アン・リー監督のテーマの幅が広くて驚く。「ライフ・オブ・パイ」「ブローク・バックマウンテン」とも全然違うホームドラマ。
目と耳からご馳走を愛でる。あんまり美味しそうなので、一旦停止。このままではお夜食を摂ることになってしまうと、翌日再開。
三姉妹と父のしっとりしたファミリーものだと思っていたが、各々の甘辛酸苦いエピソードを通して、家族の味わいを取り戻していく。

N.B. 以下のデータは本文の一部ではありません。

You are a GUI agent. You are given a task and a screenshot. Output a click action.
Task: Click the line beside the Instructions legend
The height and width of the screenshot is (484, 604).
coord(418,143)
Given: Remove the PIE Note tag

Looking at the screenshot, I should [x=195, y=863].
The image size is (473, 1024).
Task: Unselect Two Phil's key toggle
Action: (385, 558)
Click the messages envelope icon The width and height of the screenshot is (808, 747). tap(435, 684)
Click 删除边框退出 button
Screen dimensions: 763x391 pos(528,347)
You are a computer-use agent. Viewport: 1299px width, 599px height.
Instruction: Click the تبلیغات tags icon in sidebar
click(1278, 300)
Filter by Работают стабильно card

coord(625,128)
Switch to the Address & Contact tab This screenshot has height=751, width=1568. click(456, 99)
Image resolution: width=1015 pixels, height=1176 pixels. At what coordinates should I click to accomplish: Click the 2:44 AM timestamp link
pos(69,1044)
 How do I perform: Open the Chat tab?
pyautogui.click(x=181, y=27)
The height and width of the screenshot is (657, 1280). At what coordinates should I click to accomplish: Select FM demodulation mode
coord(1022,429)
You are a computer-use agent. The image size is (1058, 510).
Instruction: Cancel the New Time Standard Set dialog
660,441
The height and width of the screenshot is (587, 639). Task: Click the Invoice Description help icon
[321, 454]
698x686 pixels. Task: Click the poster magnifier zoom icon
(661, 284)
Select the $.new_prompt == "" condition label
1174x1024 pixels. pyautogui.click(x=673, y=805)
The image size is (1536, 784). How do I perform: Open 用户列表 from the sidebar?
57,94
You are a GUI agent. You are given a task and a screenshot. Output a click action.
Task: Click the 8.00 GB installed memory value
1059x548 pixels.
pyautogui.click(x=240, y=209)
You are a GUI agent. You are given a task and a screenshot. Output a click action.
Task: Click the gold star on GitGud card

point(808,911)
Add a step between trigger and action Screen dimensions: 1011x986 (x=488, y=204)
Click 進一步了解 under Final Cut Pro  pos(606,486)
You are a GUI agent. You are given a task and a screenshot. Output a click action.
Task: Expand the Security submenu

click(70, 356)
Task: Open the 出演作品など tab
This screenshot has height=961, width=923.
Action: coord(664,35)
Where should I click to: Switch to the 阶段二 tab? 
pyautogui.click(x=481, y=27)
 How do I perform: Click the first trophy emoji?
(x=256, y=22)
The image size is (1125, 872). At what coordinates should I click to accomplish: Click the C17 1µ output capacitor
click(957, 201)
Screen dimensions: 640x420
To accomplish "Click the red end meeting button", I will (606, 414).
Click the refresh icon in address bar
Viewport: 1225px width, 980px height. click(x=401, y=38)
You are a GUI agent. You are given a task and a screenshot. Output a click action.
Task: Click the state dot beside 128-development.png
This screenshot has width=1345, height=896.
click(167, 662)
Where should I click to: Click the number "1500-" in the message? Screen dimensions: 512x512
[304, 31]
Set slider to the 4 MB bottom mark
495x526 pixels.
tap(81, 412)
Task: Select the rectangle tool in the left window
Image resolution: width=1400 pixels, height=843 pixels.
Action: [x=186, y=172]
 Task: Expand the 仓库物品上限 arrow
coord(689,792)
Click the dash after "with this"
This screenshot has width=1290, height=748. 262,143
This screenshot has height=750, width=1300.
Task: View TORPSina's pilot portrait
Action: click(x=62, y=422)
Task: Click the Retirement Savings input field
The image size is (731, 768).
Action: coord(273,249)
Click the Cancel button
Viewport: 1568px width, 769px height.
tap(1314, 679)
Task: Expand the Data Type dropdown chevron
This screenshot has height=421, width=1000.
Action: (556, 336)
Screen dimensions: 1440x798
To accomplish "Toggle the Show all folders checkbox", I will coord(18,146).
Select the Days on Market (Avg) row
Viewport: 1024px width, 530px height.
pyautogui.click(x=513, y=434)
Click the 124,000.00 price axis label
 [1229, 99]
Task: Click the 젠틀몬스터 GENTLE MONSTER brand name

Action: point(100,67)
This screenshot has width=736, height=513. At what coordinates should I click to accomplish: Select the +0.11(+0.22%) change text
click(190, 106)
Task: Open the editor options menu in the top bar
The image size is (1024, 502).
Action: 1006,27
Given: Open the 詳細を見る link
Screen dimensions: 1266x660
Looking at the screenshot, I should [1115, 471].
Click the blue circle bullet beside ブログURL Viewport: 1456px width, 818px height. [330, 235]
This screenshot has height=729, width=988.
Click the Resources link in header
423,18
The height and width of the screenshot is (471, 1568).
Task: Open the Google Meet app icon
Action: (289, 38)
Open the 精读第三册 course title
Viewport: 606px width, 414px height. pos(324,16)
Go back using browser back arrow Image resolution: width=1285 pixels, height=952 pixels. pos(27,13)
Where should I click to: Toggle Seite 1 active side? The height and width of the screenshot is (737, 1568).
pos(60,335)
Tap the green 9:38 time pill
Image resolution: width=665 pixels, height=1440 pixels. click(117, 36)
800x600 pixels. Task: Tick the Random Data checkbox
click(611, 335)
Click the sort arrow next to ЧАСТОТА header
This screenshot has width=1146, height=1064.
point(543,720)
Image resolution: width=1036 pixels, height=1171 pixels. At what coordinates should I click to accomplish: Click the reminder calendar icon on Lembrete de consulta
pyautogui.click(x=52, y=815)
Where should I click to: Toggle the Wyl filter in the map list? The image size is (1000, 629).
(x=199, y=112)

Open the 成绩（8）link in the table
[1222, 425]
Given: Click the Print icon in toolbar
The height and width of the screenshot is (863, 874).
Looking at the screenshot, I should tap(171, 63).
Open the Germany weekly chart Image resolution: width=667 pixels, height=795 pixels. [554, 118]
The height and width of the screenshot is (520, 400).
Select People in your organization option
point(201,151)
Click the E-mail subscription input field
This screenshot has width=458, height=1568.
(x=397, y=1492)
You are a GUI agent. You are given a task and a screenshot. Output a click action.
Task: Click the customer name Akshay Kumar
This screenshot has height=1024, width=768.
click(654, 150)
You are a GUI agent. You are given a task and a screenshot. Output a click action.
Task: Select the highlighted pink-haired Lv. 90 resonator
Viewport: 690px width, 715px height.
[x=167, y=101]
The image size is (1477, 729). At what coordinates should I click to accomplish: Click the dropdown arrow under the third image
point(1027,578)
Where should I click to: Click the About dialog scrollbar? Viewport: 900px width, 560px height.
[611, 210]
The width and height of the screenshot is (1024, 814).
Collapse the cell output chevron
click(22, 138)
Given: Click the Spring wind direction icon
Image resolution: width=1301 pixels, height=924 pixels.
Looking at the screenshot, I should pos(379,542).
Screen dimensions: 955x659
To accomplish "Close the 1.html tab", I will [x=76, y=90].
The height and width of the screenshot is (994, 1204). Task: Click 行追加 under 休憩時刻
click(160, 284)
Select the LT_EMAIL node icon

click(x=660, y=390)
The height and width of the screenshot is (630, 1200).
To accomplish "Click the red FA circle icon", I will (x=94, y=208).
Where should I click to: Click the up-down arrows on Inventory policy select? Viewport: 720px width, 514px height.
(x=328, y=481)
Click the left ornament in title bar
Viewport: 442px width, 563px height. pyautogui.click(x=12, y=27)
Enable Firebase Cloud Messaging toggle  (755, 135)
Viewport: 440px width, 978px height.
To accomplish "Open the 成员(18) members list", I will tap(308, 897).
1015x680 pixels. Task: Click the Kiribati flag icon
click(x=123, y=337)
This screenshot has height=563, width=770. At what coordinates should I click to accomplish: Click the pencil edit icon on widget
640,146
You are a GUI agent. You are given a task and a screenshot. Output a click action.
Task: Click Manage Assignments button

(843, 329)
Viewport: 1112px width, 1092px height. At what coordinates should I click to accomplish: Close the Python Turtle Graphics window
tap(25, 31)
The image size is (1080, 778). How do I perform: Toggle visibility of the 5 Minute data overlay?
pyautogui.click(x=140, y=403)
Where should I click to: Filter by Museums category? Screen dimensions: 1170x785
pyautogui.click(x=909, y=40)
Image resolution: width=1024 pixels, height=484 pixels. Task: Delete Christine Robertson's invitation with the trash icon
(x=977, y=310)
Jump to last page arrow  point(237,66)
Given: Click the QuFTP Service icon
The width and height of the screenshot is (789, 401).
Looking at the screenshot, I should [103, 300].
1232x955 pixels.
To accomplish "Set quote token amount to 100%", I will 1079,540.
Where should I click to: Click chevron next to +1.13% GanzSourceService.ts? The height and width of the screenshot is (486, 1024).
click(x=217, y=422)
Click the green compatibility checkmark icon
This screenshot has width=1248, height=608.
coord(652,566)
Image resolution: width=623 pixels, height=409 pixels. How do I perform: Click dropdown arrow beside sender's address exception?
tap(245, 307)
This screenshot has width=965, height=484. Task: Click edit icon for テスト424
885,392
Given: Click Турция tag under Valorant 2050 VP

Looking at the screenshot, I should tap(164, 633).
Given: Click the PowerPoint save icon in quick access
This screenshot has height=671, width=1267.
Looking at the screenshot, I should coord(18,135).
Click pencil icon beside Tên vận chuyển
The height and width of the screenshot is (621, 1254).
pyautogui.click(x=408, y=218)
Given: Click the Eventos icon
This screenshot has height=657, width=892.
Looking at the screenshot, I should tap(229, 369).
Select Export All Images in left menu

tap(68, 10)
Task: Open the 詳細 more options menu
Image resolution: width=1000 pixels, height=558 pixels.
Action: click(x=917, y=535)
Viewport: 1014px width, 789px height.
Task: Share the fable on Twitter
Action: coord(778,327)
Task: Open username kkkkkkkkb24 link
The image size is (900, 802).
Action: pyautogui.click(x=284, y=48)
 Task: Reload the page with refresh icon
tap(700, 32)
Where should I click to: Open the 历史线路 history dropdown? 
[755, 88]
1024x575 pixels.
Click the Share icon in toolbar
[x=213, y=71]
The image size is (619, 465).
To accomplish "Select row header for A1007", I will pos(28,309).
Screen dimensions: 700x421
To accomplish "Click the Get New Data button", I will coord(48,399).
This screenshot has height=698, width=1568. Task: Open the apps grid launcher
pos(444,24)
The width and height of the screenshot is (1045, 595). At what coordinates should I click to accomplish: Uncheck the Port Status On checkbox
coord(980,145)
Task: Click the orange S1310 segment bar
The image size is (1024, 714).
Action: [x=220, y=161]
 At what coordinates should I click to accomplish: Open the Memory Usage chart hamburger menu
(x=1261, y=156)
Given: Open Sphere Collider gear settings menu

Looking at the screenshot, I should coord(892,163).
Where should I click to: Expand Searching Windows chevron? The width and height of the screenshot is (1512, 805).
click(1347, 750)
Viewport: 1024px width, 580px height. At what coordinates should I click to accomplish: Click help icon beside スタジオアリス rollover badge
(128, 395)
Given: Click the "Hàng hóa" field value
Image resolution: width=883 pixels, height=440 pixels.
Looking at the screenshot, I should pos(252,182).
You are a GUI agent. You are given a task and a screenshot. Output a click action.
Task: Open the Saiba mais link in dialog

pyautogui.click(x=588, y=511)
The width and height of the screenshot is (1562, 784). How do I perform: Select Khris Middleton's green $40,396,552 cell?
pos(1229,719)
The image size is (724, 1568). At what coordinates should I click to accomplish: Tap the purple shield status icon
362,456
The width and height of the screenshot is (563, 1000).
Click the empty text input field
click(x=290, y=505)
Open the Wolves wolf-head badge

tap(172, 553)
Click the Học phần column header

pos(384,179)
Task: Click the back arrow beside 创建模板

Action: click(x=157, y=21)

日曜の夕飯は、名コックであった父が腕を奮い、三姉妹が同じ食卓を囲み、近況を話す。各々が恋に仕事に悩んでいる。そして、口には出せない、誰が父親の面倒をみるのか。
長女は責任感が強くなり、上と下に挟まれた次女が全体を冷静に俯瞰し、三女はお気楽で自由。その印象も家族を思ってのこと。
そんな娘たちと父親との関係が、えー!ってところたくさんあって、お父さんが娘たちの下着も洗濯し畳んでいた。しかも間違えて分けたと文句言う娘たち。ちゃんと自分でやろうよ笑
邦題はしっとりしているのに、原題は「飲食男女」。英語タイトルも原題どおりで、なんだか力が抜けた感じがすごくいい。
そしてその組み合わせの妙に笑う。誰もが予想外の選択をする。それは台湾式完美結局。自分も家族も幸せである選択だった。お父さん最高でした。
家族同様に親しい人々にも温かいのがいい。
画面が暗かったのでレストア版を観たいですね。